> _Texto fornecido_:
- - - -

Especificamente quanto à cautelar patrimonial objeto do presente artigo, o sequestro descrito no Decreto-lei nº 3.240/41 possui contornos próprios e aplica-se aos delitos dos quais resulta prejuízo para a Fazenda Pública. Após a edição desse diploma normativo, foi publicado o Decreto-lei 3.689/1941 (CPP), que também prevê, entre seus arts. 125 e 133, a figura do sequestro.
Serão analisadas, a seguir, as características principais das referidas modalidades de sequestro, suas diferenças, a discussão sobre a revogação do sequestro previsto no Decreto-lei nº 3.240/41 pelo CPP, que lhe é posterior, e o posicionamento jurisprudencial sobre a matéria.
2. DO SEQUESTRO PREVISTO NO CAPÍTULO VI DO CÓDIGO DE PROCESSO PENAL (DECRETO-LEI Nº 3.689/1941)
O art. 125 do CPP assevera que caberá o sequestro dos bens imóveis, adquiridos pelo indiciado com os proventos da infração, ainda que já tenham sido transferidos a terceiro. O art. 126, por sua vez, é claro ao determinar que, para a decretação do sequestro, bastará a existência de indícios veementes da proveniência ilícita dos bens. A medida também se aplica aos bens móveis, desde que igualmente presentes indícios de sua proveniência clandestina, na forma do art. 132 do CPP.

- - - -

> _Material fornecido_:
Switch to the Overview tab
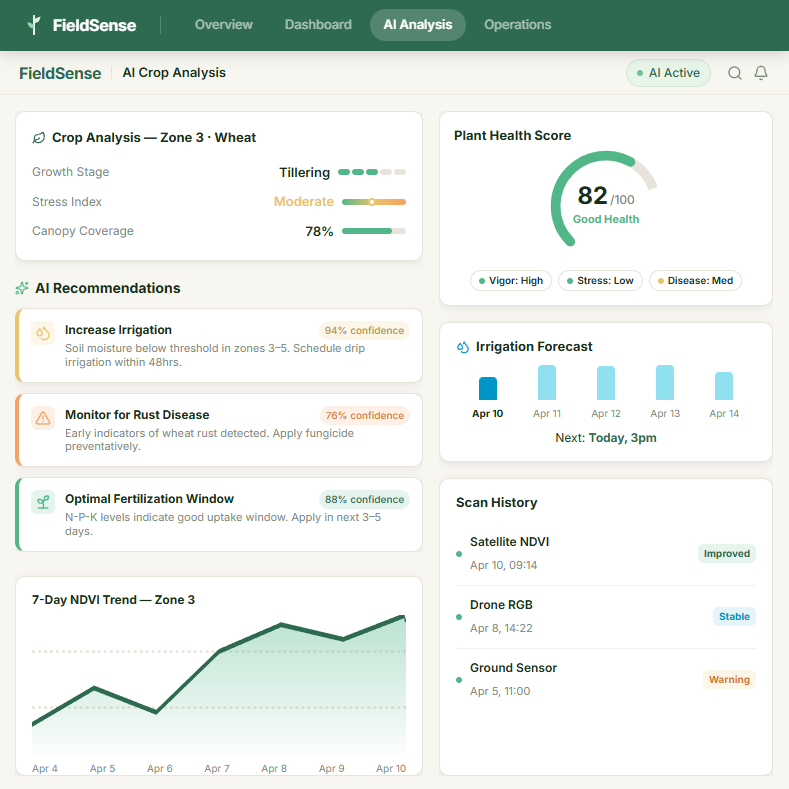This screenshot has width=789, height=789. point(224,24)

- - - -

> _Tarefas e exercícios_:
(a) Segundo o texto sobre o sequestro de bens, o que basta para a decretação do sequestro conforme o art. 126 do CPP?
(b) Liste todos os artigos do CPP citados por número no texto sobre o sequestro de bens.
(c) Escreva a continuação do texto sobre o sequestro de bens, começando logo após a última frase apresentada.
As linhas não são necessárias para resolver as tarefas.

> _Respostas dos exercícios_:
(a) Basta a existência de indícios veementes da proveniência ilícita dos bens.

(b) Art. 125, art. 126, art. 132 e art. 133.

(c)
Magalhães Noronha define o sequestro do art. 125 do CPP como a “retenção judicial de bem móvel ou imóvel havido com os proventos da infração, com o fim de assegurar as obrigações civis advindas deste”.
Acerca dos objetivos perseguidos com a decretação da referida medida cautelar patrimonial, leciona Renato Brasileiro que:
“Cuida-se de medida assecuratória da competência do juízo penal, que visa assegurar a indisponibilidade dos bens imóveis ou móveis adquiridos pelo agente com o proveito extraído da infração penal, permitindo, assim, a operacionalização dos dois efeitos extrapenais da sentença condenatória transitada em julgado: reparação do dano causado pelo delito e perda do produto do crime ou de qualquer bem ou valor que constitua proveito auferido pelo agente com a prática do fato criminoso (CP, art. 91, I e 11, "b").”
Como se viu, o art. 126 do CPP estabelece que é requisito indispensável à decretação dessa medida cautelar a existência de “indícios veementes da proveniência ilícita”. Por indícios veementes, deve-se compreender aqueles que estão acima dos meros indícios e de elementos circunstancias e abaixo da convicção exauriente. Nesse particular, Fernando Capez leciona que “podemos entender como tal a probabilidade séria de que o bem tenha proveniência ilícita”, ao passo em que, para Mirabete, indícios veementes são “os que levam grave suspeita, os que eloquentemente apontam um fato, gerando uma suposição vizinha da certeza, embora não plena da ilicitude”.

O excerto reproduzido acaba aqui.